● **Provided information**
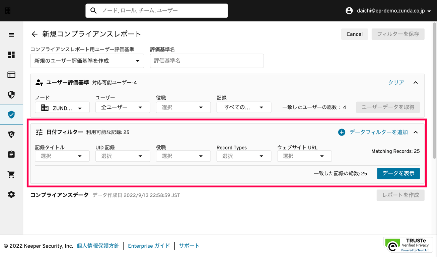Screen dimensions: 437x257
Task: Open BreachWatch via the watch-shield icon
Action: (11, 135)
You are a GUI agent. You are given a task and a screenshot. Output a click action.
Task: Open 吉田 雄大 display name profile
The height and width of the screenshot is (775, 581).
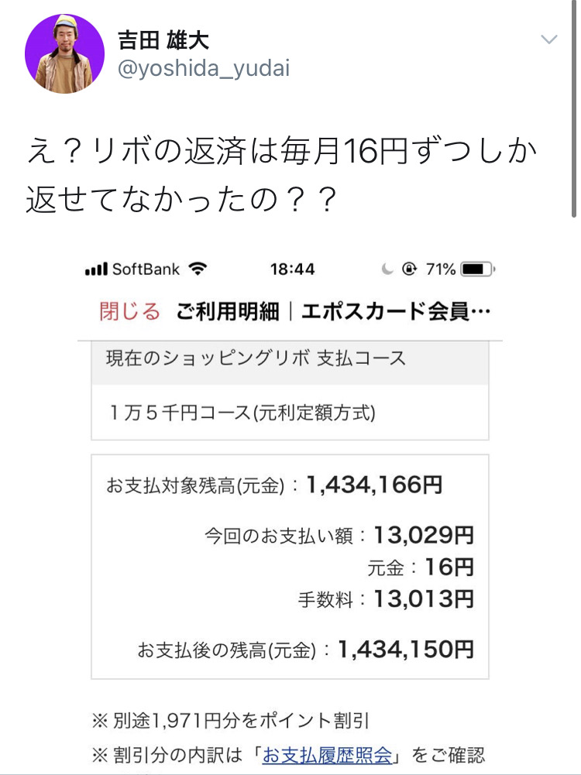pyautogui.click(x=163, y=39)
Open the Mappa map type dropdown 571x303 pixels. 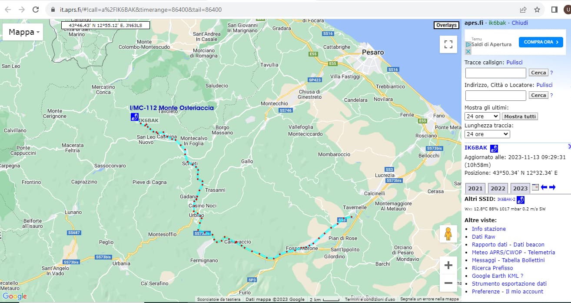tap(23, 32)
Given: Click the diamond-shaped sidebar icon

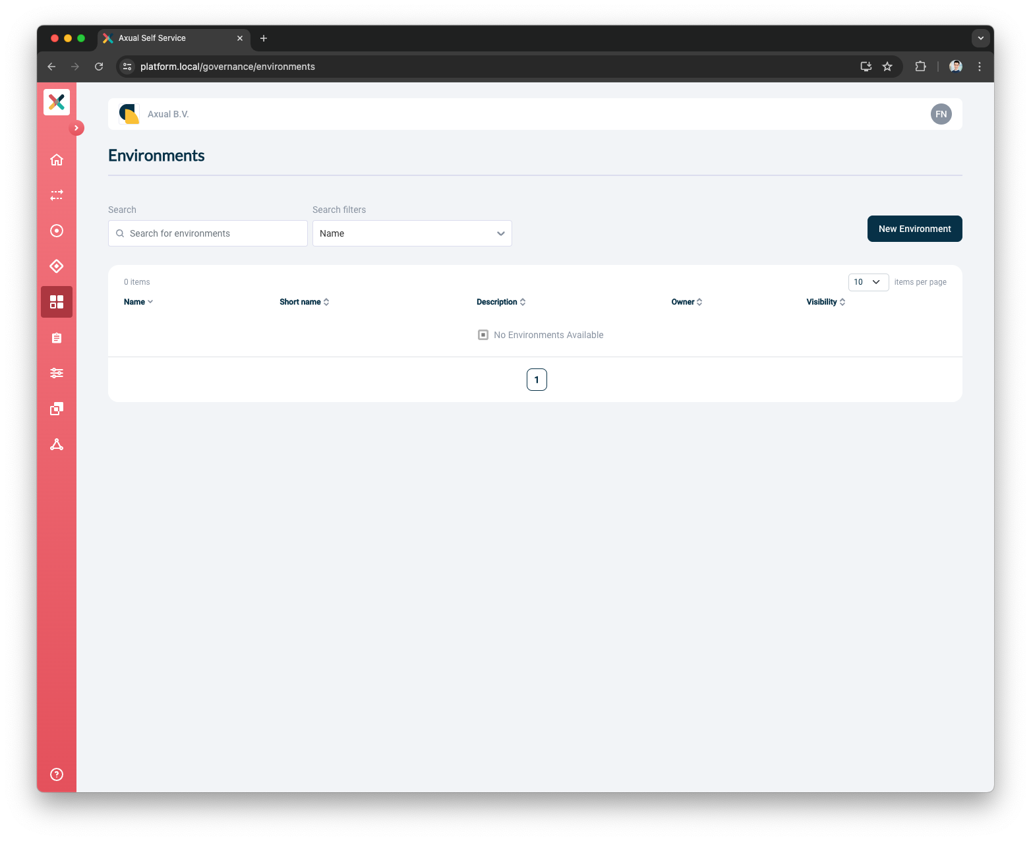Looking at the screenshot, I should coord(57,266).
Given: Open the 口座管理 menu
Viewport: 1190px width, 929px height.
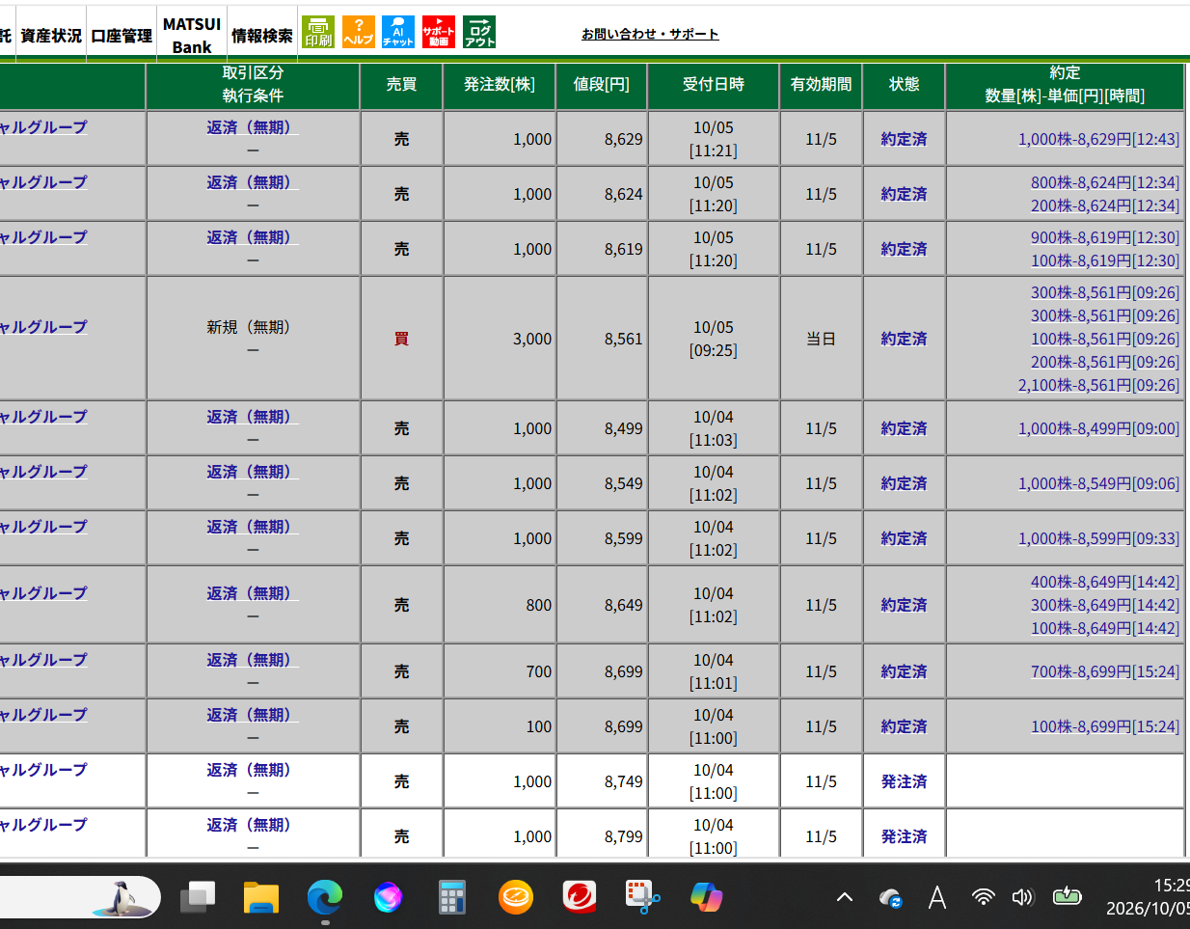Looking at the screenshot, I should click(x=122, y=36).
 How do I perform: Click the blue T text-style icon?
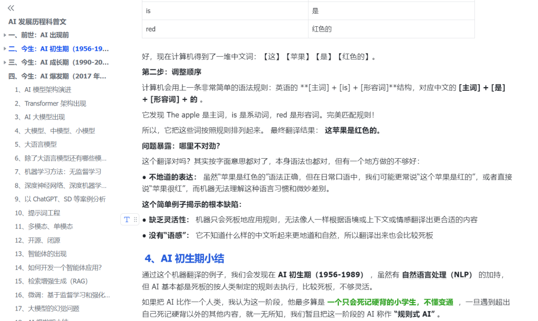(126, 219)
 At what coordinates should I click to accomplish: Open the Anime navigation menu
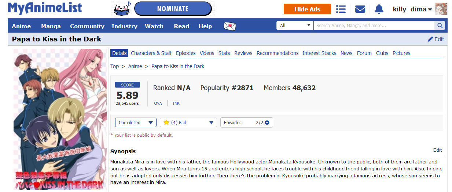(x=21, y=26)

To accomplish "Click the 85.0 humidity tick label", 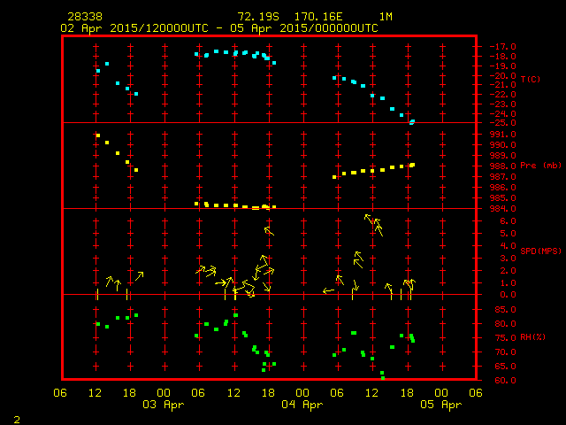I will pyautogui.click(x=494, y=309).
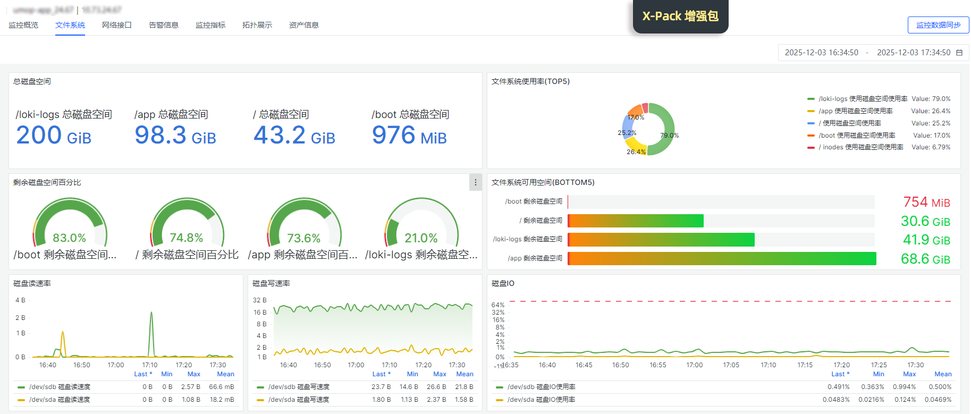Image resolution: width=971 pixels, height=414 pixels.
Task: Open the panel three-dot menu icon
Action: pyautogui.click(x=475, y=182)
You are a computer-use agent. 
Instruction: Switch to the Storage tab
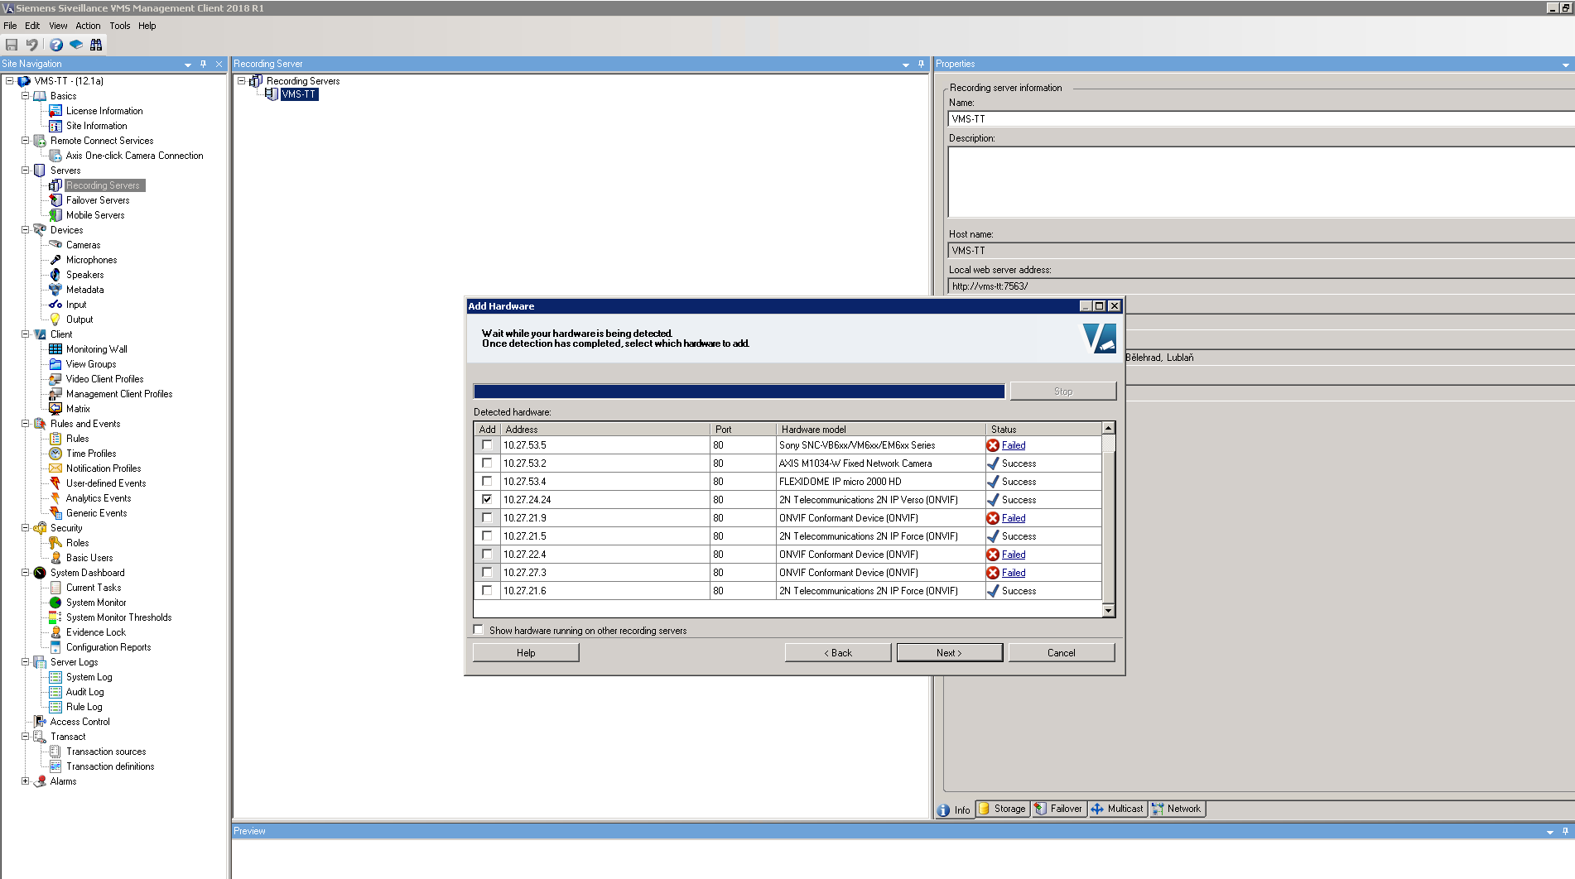coord(1003,809)
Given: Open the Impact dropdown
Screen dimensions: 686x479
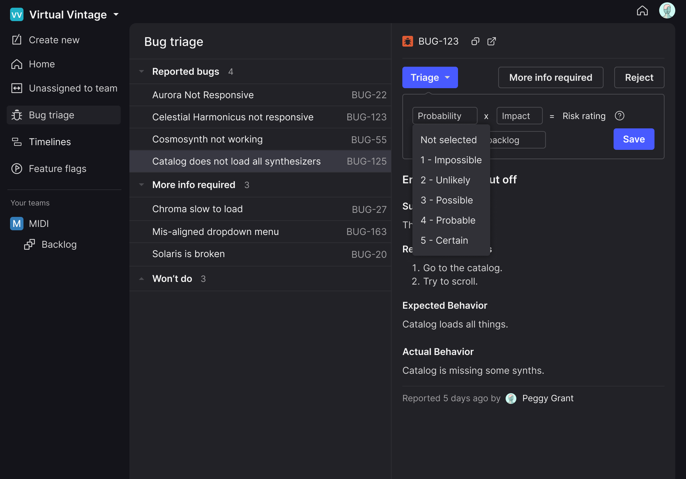Looking at the screenshot, I should tap(519, 116).
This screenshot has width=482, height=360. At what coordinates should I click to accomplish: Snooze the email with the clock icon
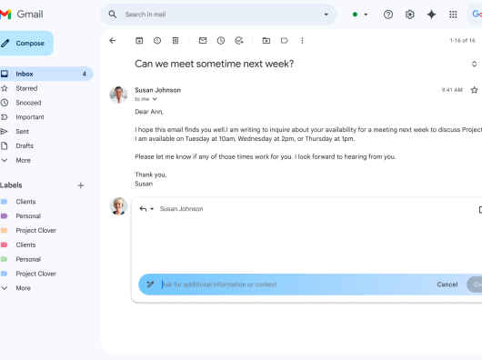(221, 41)
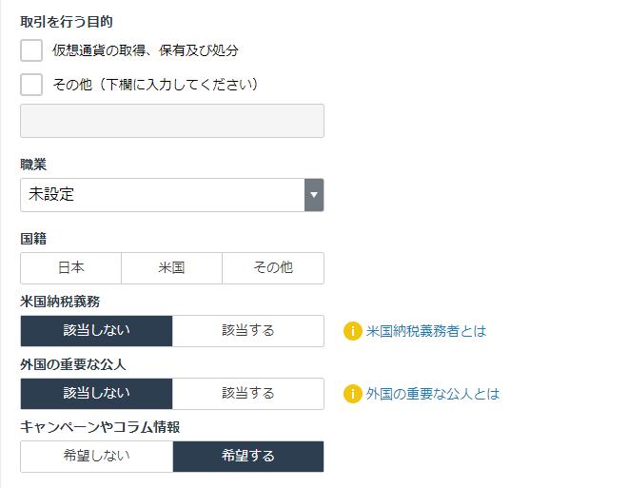The height and width of the screenshot is (488, 628).
Task: Select 米国 as nationality
Action: coord(172,268)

● **About this task**
Note each line above that holds "agent", then copy all of them.

● **Exercise answer**
You are a GUI agent. You are given a task and a screenshot. Output a click action.
You are a computer-use agent. 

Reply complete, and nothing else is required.